*** Begin section ***
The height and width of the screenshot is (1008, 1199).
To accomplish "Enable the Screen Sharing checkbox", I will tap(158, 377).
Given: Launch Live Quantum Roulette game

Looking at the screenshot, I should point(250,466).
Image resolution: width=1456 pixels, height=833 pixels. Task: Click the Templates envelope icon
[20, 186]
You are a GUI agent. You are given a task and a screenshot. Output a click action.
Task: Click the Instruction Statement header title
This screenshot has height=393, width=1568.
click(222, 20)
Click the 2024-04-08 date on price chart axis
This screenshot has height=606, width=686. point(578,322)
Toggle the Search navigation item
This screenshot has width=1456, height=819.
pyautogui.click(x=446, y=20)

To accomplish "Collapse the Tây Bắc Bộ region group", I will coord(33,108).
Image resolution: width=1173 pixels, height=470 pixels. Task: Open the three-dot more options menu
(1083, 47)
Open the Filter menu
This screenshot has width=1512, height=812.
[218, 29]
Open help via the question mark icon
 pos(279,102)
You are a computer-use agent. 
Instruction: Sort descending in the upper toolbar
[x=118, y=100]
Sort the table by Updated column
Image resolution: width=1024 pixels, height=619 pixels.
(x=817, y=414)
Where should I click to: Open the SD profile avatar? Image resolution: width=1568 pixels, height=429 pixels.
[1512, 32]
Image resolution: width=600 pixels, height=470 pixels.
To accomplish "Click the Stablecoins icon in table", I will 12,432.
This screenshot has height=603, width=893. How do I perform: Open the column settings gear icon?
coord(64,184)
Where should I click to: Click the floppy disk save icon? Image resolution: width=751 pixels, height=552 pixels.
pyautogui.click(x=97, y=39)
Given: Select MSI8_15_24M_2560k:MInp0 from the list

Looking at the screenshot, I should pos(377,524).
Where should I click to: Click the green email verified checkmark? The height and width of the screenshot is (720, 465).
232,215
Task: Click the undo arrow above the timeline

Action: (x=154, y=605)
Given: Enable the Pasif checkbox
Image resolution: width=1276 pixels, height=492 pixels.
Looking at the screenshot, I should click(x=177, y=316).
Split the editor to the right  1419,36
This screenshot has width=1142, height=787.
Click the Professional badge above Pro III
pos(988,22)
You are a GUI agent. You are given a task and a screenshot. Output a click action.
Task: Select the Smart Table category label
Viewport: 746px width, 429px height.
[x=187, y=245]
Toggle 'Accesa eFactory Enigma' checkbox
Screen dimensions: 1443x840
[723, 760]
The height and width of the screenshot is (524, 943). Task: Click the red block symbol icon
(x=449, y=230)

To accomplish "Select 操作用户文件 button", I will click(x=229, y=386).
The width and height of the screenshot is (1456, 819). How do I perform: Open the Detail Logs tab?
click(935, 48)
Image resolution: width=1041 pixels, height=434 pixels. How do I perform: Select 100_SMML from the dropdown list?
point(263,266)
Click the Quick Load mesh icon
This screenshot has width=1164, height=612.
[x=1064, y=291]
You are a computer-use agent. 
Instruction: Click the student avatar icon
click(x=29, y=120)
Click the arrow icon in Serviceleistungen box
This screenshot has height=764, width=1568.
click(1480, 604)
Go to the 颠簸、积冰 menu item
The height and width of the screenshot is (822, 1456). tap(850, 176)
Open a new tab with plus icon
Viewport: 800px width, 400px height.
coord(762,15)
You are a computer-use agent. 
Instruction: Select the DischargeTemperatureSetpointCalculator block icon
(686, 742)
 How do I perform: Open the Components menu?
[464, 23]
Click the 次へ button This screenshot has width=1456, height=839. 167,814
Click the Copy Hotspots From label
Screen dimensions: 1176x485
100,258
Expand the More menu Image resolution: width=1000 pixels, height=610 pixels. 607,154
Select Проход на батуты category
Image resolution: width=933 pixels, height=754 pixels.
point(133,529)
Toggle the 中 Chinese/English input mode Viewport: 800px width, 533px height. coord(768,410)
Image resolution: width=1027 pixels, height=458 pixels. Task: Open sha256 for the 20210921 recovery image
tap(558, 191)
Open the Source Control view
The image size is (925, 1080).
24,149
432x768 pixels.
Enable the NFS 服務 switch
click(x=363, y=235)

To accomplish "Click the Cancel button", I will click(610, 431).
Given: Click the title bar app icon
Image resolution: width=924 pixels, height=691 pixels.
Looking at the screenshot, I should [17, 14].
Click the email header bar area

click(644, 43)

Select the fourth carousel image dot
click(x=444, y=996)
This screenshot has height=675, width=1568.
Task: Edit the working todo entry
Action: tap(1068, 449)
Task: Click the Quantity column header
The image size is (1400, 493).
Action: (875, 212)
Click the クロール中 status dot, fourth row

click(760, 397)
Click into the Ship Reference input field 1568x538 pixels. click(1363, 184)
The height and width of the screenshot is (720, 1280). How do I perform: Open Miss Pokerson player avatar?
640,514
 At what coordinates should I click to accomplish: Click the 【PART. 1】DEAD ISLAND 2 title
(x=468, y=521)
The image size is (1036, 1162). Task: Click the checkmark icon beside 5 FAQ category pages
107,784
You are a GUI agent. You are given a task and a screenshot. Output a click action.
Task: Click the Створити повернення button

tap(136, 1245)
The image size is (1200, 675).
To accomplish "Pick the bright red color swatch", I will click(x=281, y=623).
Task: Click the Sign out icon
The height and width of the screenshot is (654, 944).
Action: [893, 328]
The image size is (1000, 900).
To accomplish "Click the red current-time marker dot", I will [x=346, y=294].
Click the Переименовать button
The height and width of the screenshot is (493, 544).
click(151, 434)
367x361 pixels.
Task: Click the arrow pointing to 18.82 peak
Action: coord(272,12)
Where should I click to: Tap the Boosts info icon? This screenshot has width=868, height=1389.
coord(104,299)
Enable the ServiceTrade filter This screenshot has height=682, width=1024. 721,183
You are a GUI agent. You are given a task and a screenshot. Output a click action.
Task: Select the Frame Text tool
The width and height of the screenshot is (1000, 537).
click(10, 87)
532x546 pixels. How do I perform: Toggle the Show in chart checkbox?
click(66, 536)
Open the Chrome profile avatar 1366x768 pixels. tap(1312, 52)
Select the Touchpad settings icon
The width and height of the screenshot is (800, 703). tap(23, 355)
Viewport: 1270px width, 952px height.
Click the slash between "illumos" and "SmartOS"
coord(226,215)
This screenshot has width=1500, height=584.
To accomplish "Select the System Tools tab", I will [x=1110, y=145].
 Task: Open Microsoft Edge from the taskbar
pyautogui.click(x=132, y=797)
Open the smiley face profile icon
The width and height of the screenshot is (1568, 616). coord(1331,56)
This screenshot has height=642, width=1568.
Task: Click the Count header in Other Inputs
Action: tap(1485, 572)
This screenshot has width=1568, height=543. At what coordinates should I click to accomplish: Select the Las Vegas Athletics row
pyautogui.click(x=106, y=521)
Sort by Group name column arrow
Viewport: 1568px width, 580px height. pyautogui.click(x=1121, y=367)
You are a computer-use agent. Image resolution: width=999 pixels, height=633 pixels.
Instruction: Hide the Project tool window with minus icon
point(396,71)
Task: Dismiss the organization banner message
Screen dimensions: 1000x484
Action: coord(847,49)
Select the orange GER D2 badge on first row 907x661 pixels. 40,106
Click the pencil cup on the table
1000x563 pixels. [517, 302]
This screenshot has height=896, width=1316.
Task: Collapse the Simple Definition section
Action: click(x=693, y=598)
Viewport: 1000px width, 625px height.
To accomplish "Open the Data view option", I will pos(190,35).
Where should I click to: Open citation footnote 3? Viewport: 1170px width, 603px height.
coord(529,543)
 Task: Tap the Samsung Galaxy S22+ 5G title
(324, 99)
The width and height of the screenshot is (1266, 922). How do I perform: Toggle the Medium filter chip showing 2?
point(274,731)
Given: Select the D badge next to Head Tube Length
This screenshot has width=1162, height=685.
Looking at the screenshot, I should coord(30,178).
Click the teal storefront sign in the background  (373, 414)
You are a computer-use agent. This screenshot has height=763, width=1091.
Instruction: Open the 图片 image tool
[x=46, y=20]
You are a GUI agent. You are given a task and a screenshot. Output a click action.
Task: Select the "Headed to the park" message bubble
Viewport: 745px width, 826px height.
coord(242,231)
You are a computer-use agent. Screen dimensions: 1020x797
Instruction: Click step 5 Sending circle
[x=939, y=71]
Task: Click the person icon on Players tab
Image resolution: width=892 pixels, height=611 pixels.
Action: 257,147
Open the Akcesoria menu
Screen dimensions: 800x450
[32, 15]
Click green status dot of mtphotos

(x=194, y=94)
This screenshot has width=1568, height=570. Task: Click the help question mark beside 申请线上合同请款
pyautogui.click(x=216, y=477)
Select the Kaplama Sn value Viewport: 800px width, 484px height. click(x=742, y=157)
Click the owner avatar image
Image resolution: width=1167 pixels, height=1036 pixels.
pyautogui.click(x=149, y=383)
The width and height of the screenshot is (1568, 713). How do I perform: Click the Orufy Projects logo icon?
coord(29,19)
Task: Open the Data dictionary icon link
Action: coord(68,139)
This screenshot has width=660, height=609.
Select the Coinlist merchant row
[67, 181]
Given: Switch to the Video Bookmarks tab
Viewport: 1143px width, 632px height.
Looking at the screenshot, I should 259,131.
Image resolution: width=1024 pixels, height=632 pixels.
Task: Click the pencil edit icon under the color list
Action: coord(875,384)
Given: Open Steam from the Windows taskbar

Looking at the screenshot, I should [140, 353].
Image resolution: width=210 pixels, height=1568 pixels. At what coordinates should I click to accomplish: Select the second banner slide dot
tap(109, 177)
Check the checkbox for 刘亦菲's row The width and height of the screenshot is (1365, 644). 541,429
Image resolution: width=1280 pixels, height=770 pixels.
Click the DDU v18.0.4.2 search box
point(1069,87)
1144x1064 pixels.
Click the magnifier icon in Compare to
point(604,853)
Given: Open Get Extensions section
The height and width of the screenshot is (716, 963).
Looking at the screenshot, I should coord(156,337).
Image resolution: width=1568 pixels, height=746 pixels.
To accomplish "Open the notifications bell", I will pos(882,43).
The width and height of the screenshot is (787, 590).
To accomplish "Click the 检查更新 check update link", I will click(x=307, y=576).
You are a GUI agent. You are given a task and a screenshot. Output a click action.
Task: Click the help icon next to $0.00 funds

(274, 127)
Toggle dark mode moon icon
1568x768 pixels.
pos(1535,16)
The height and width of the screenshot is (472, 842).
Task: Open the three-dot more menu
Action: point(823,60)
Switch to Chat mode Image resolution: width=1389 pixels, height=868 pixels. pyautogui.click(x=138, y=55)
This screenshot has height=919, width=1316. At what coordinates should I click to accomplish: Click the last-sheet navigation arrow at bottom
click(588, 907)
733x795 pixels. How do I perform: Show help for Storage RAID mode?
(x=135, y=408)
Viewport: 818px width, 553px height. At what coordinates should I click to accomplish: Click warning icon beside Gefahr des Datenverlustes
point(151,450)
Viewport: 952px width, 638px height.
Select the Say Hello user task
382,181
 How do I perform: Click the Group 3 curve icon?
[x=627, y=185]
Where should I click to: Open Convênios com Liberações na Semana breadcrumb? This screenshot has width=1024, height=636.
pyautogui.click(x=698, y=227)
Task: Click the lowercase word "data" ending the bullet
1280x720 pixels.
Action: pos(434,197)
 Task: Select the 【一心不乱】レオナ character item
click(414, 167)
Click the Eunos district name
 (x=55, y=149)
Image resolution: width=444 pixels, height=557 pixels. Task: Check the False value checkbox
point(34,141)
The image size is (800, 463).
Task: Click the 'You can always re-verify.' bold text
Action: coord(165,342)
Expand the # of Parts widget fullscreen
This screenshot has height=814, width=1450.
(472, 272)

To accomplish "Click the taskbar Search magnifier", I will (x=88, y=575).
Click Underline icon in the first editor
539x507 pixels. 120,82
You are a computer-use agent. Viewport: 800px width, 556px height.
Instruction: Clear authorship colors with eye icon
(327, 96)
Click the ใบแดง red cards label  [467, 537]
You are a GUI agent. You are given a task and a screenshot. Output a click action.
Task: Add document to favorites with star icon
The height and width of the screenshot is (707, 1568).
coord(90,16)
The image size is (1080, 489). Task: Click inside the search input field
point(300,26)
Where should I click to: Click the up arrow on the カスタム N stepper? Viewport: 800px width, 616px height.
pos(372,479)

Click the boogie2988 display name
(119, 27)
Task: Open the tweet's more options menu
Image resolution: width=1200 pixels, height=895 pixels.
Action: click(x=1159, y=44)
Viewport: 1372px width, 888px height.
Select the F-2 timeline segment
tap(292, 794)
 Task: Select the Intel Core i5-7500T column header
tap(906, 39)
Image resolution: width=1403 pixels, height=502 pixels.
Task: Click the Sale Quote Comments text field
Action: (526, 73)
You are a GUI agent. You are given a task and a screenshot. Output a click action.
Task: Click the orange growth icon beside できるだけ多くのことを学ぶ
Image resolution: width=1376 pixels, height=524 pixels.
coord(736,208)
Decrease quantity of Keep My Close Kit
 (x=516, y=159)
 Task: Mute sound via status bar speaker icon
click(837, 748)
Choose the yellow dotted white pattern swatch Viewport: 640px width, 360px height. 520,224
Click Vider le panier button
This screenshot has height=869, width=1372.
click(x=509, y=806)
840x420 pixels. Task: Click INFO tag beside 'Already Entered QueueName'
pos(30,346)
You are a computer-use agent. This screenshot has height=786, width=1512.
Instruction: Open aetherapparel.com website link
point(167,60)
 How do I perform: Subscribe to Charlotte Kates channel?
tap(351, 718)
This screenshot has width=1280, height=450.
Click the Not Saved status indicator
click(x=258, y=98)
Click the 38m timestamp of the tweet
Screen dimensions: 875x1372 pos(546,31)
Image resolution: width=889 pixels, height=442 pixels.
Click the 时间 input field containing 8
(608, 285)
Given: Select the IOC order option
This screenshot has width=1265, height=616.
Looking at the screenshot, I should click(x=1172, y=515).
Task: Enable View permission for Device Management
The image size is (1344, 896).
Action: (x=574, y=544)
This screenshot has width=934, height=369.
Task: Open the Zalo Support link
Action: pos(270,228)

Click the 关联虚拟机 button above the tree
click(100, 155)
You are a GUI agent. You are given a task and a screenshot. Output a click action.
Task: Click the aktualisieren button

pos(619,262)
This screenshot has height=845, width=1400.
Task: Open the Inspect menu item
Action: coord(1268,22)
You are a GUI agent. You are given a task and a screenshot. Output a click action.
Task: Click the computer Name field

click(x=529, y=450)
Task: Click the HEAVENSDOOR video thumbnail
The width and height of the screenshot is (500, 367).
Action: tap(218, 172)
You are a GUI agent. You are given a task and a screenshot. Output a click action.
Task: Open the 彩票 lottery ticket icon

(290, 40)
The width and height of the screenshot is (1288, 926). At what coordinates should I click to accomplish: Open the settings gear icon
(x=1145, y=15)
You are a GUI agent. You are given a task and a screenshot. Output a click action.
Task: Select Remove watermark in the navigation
*** End section ***
▶ _THE TASK_:
Take from the listing above each line that contains the string "label".

▶ _YOUR RESPONSE_:
Task: Select the Smart Table category label
Click the Copy Hotspots From label
Click the ใบแดง red cards label  [467, 537]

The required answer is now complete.